Breakthrough

MSM: Real Joint Evidence in a Supplement Category Full of Noise

Updated Apr 27, 2026 · 6 min read

Methylsulfonylmethane (MSM) is a naturally occurring organosulfur compound. Unlike glucosamine and chondroitin, which have loud supporters and loud detractors, MSM has quietly accumulated a small but credible body of evidence for osteoarthritis symptoms, often flying under the marketing radar.

The Osteoarthritis Trials

A 2017 meta-analysis in Journal of the American College of Nutrition reviewed 7 RCTs of MSM in knee osteoarthritis. MSM 3–6 g/day reduced WOMAC pain and function scores significantly compared to placebo, with effect sizes in the small-to-moderate range. The largest individual trial (Debbi et al., 2011) found MSM 3.4 g/day reduced pain scores by 25% over 12 weeks.

Recovery from Exercise

Several smaller trials have tested MSM for exercise-induced muscle soreness and recovery. At 3 g/day, MSM modestly reduced delayed-onset muscle soreness and inflammatory markers after strenuous exercise. Effect sizes are small; runners and weight trainers who report dramatic effects are likely partially placebo.

Mechanism

MSM donates methyl and sulfur groups to metabolism, modulates pro-inflammatory cytokines (TNF-α, IL-6), and may support glutathione synthesis. It is one of several sulphur-containing compounds (along with NAC and taurine) with broad low-level effects rather than a single precise mechanism.

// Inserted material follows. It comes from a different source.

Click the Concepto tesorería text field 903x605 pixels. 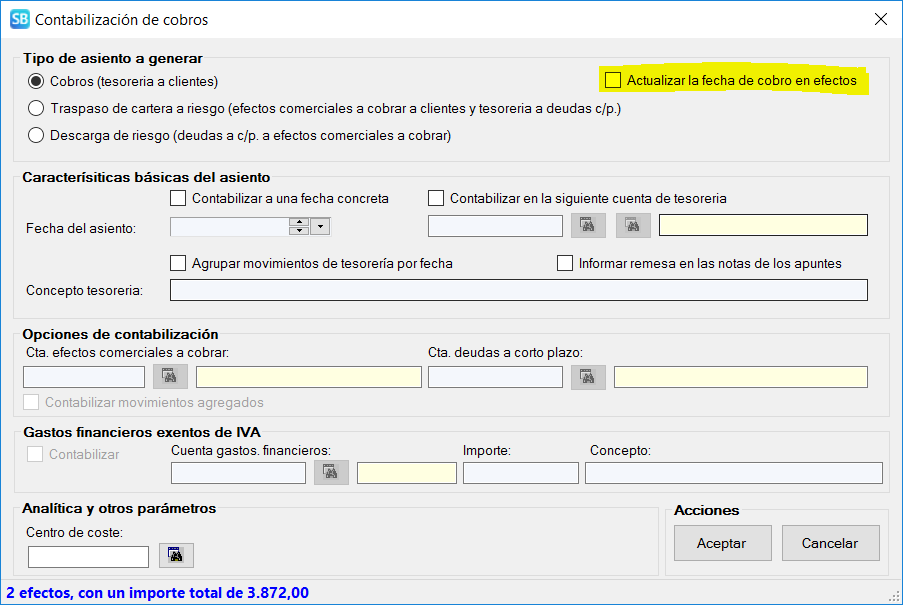point(518,290)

Combining with Glucosamine/Chondroitin

Combination products dominate the osteoarthritis supplement shelf. Head-to-head trials of MSM alone vs combination products suggest MSM contributes independently, but whether the combination is more effective than any single ingredient is unclear. If budget is limited, any of the three alone has about the same modest effect.

Safety and Dose

3–6 g/day divided into 2–3 doses. Onset of effect typically 2–4 weeks. Main side effects are mild GI upset, rare headache, and a "sulphur" aftertaste at higher doses. No known drug interactions. MSM is well tolerated at these doses for years in trials.

Sources

  1. Debbi EM, Agar G, Fichman G, Ziv YB, Kardosh R, Halperin N, Elbaz A, Beer Y, Debi R. "Efficacy of methylsulfonylmethane supplementation on osteoarthritis of the knee: a randomized controlled study." BMC Complementary and Alternative Medicine, 2011;11:50. PMID 21708034.
  2. Brien S, Prescott P, Lewith G. "Meta-analysis of the related nutritional supplements dimethyl sulfoxide and methylsulfonylmethane in the treatment of osteoarthritis of the knee." Evidence-Based Complementary and Alternative Medicine, 2011;2011:528403.
  3. Kim LS, Axelrod LJ, Howard P, Buratovich N, Waters RF. "Efficacy of methylsulfonylmethane (MSM) in osteoarthritis pain of the knee: a pilot clinical trial." Osteoarthritis and Cartilage, 2006;14(3):286–294.